Second, on the topic of stringing words together. Let’s mention large language models. Which aren’t AIs, but that doesn’t keep them from being profound and unsettling. Their sudden appearance in the public mind is one more proof that we live inside a science fiction universe. But this is a shared universe populated with many up-and-coming authors, each genius wanting to raise the stakes with every new work. Nukes. Climate change. Pandemics and UABs. Who knows what comes next? I sure don’t. But I have strong doubts that writing will survive long in its current form. I halfway expect Amazon to eventually fire all of its human authors, including me, employing large language models that have read and mastered the millions of works already available on the Kindle platform. This won’t happen tomorrow. Probably not. But eventually, there will be meetings with coffee and doughnuts, and teams will be assembled to plan this kind of apocalypse.
And my third attempt at advice: I was a youngster in my twenties, and I hadn’t sold shit. Writing meant a typewriter and ribbons, and in the earliest days, carbon paper to make your only copy. My brother came to visit, and I showed him what I was doing with my evenings. On a board covered with hexagons, I was the Wehrmacht invading the Soviet Union, and I was the Siberian reinforcements defending Moscow from the Nazis. Both at once, and it was great fun.

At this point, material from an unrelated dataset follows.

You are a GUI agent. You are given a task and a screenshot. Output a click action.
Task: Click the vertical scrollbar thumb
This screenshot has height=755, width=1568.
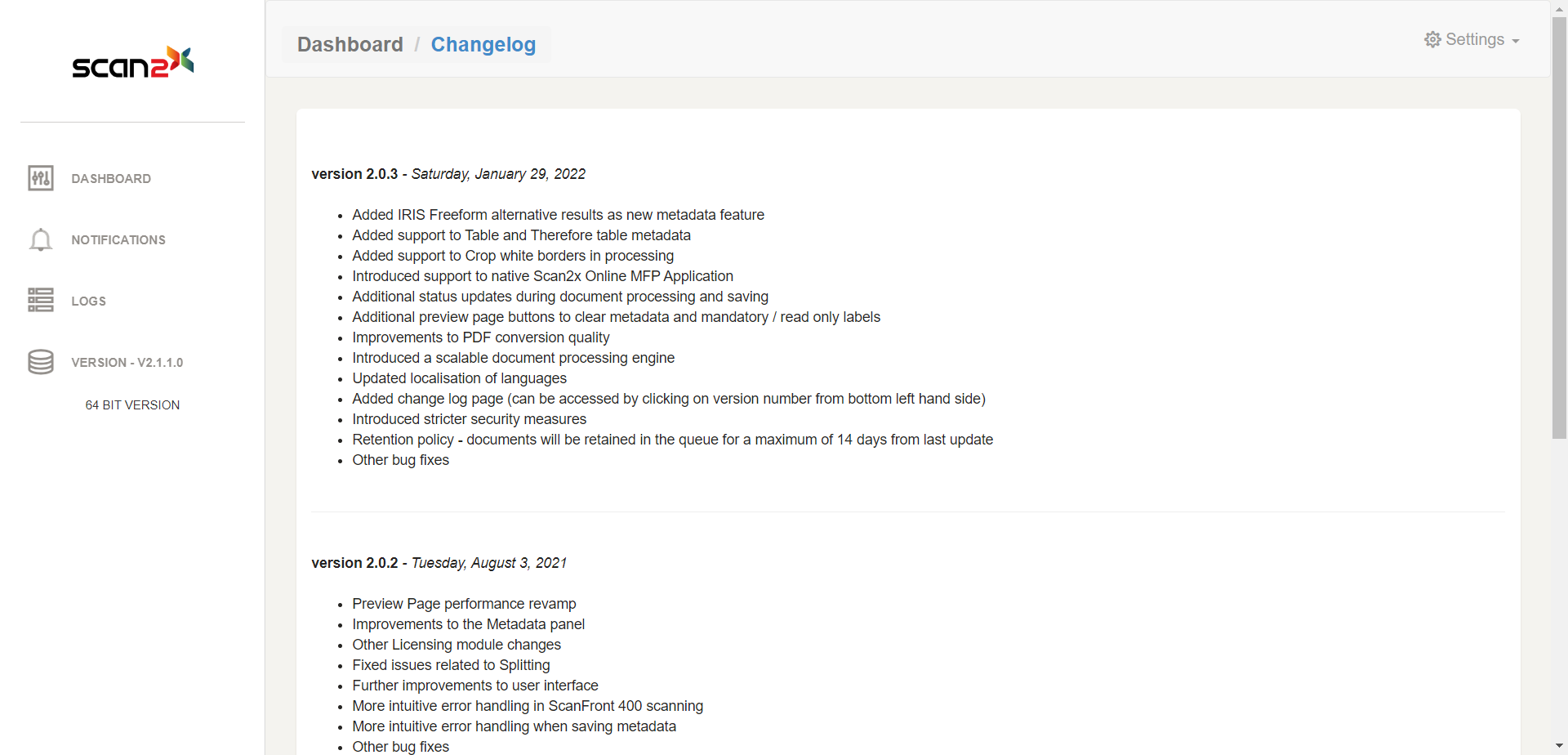(x=1559, y=229)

My brother, who was never shy about offering advice, suggested that I stop playing games and spend more time writing. But that’s a deeply mistaken attitude common to nonwriters. I was in the throes of something huge, imagining two great forces clashing on an epic landscape. In that case, it was the Germans and the Russians. How do they move, how do they survive? And my main goal? I wanted to find the best possible outcome, which was both sides being exhausted and useless, allowing room for something a little better to come into the world.


Robert Reed is a prolific, Hugo Award-winning science fiction author whose work appears regularly in Asimov’s and F&SF. He is from Nebraska and holds a Bachelor of Science degree in biology.